EXTRACTED DATA below:

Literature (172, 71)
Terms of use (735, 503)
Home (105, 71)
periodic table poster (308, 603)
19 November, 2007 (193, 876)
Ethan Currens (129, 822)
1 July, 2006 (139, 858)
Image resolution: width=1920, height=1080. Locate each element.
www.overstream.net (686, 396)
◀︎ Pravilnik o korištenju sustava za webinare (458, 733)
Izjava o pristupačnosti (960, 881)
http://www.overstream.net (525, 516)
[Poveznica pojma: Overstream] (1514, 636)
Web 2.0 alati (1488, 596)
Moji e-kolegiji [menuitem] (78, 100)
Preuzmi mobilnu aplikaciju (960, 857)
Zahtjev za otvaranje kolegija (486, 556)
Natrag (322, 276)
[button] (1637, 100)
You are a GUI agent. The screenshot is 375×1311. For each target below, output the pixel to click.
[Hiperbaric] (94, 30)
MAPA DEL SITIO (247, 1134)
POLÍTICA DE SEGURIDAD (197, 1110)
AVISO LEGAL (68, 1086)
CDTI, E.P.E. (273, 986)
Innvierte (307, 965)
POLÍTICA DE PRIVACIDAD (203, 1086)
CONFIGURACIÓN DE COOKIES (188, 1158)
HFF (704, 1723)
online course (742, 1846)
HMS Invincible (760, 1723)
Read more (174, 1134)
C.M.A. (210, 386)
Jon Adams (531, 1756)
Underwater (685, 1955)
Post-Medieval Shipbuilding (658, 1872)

End of EXTRACTED DATA.

**WHAT IS NEEDED:** Search the data for "http://www.overstream.net (525, 516)". Beginning with that line, set down every line through the last exactly.

**EXERCISE RESULT:**
http://www.overstream.net (525, 516)
[Poveznica pojma: Overstream] (1514, 636)
Web 2.0 alati (1488, 596)
Moji e-kolegiji [menuitem] (78, 100)
Preuzmi mobilnu aplikaciju (960, 857)
Zahtjev za otvaranje kolegija (486, 556)
Natrag (322, 276)
[button] (1637, 100)
You are a GUI agent. The screenshot is 375×1311. For each target below, output the pixel to click.
[Hiperbaric] (94, 30)
MAPA DEL SITIO (247, 1134)
POLÍTICA DE SEGURIDAD (197, 1110)
AVISO LEGAL (68, 1086)
CDTI, E.P.E. (273, 986)
Innvierte (307, 965)
POLÍTICA DE PRIVACIDAD (203, 1086)
CONFIGURACIÓN DE COOKIES (188, 1158)
HFF (704, 1723)
online course (742, 1846)
HMS Invincible (760, 1723)
Read more (174, 1134)
C.M.A. (210, 386)
Jon Adams (531, 1756)
Underwater (685, 1955)
Post-Medieval Shipbuilding (658, 1872)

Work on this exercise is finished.